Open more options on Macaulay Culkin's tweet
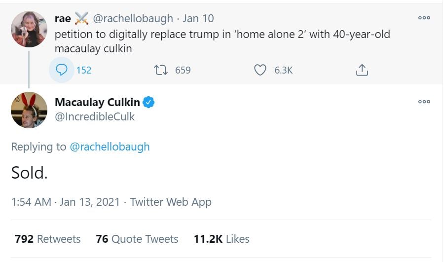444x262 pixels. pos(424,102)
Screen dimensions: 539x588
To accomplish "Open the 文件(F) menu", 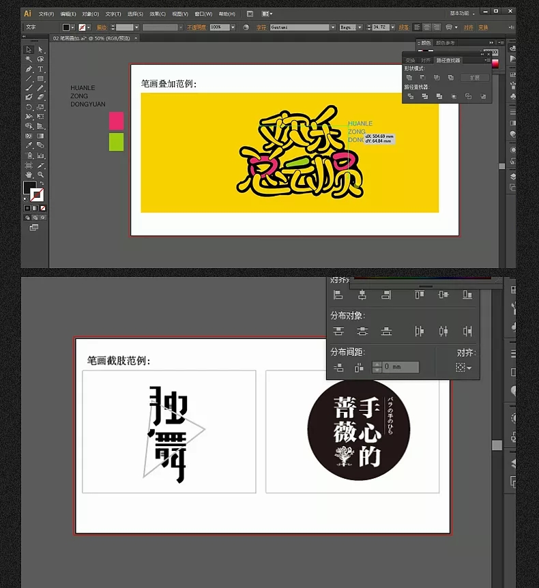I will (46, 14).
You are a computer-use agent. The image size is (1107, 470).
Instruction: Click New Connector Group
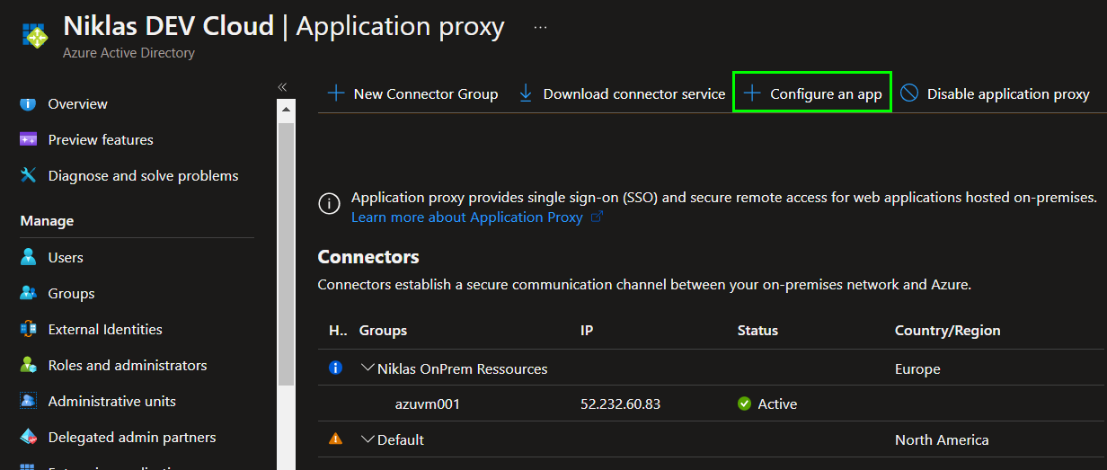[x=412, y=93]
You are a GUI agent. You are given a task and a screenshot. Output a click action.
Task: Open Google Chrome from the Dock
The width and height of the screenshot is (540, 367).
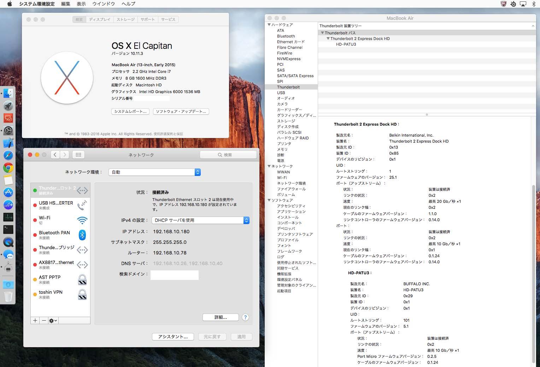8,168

+++++

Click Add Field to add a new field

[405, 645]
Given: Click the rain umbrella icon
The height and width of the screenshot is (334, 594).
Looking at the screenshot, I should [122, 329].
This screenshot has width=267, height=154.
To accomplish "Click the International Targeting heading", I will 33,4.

+++++

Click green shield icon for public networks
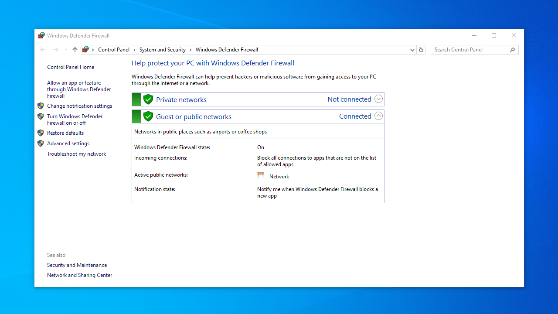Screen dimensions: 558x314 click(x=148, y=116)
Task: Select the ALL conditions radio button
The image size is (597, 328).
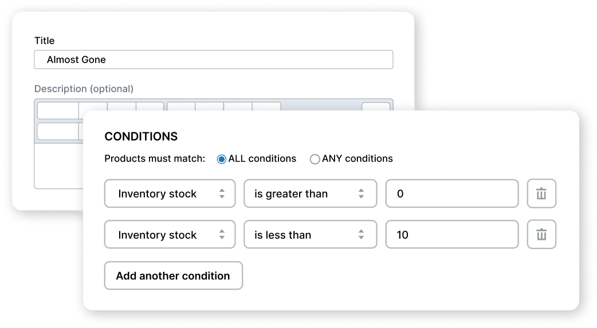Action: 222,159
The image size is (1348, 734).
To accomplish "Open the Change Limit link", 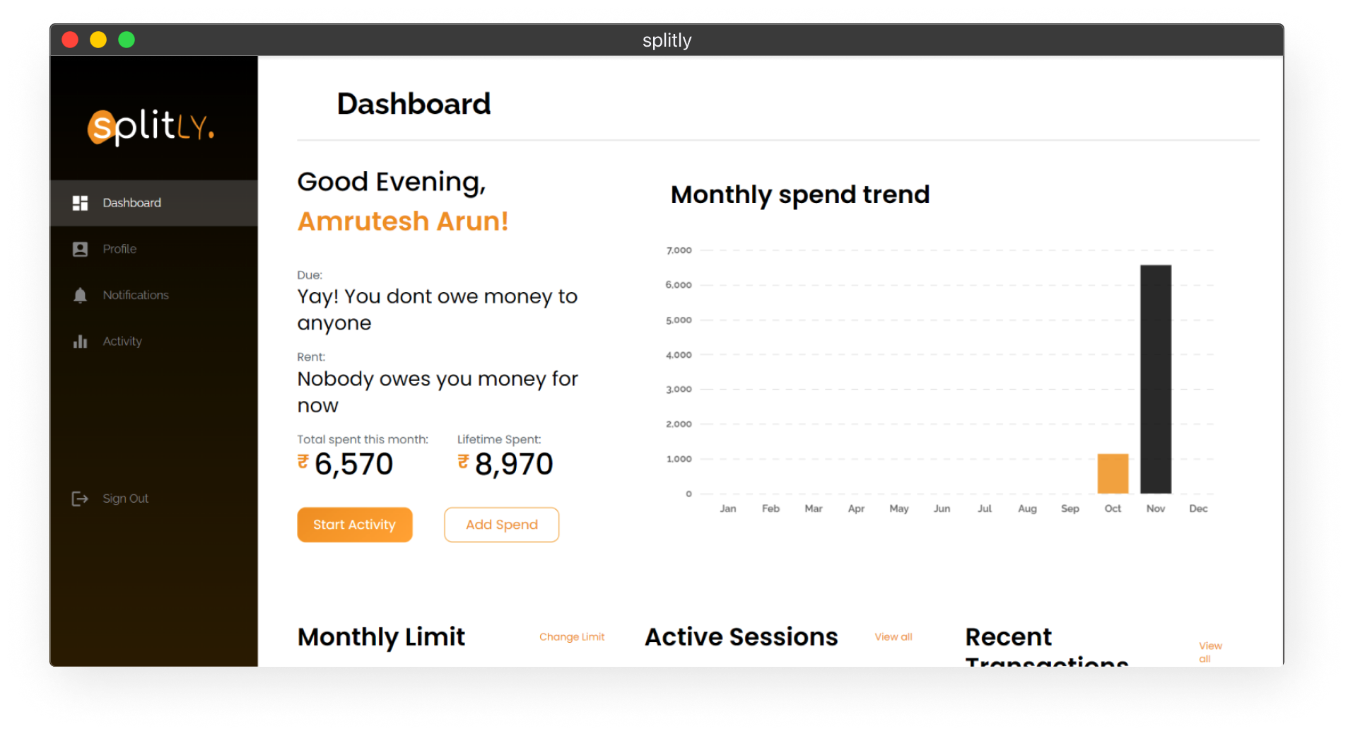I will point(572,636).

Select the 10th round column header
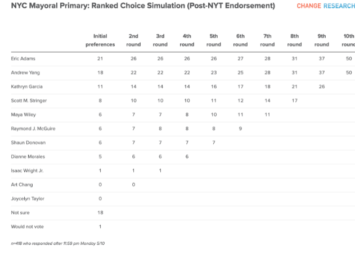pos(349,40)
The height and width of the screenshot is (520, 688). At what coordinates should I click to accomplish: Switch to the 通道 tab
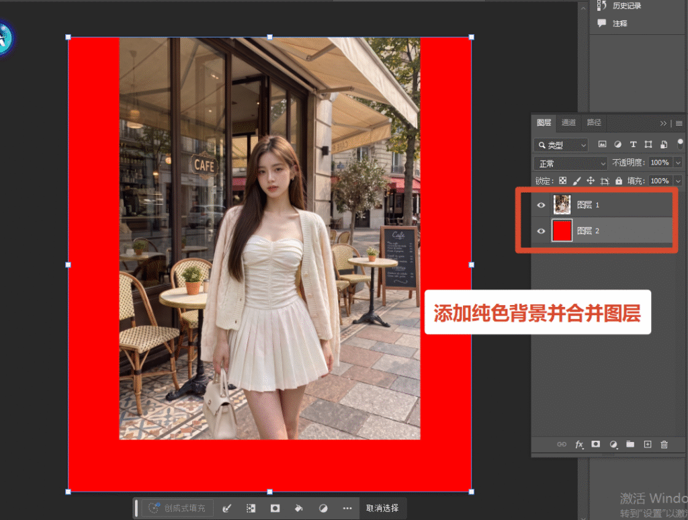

+++++

Instructions for the task: This exercise needs every line of the listing that contains the word "agent".

Exercise output:
You are a computer-use agent. The image size is (1107, 470).
You are a GUI agent. You are given a task and a screenshot. Output a click action.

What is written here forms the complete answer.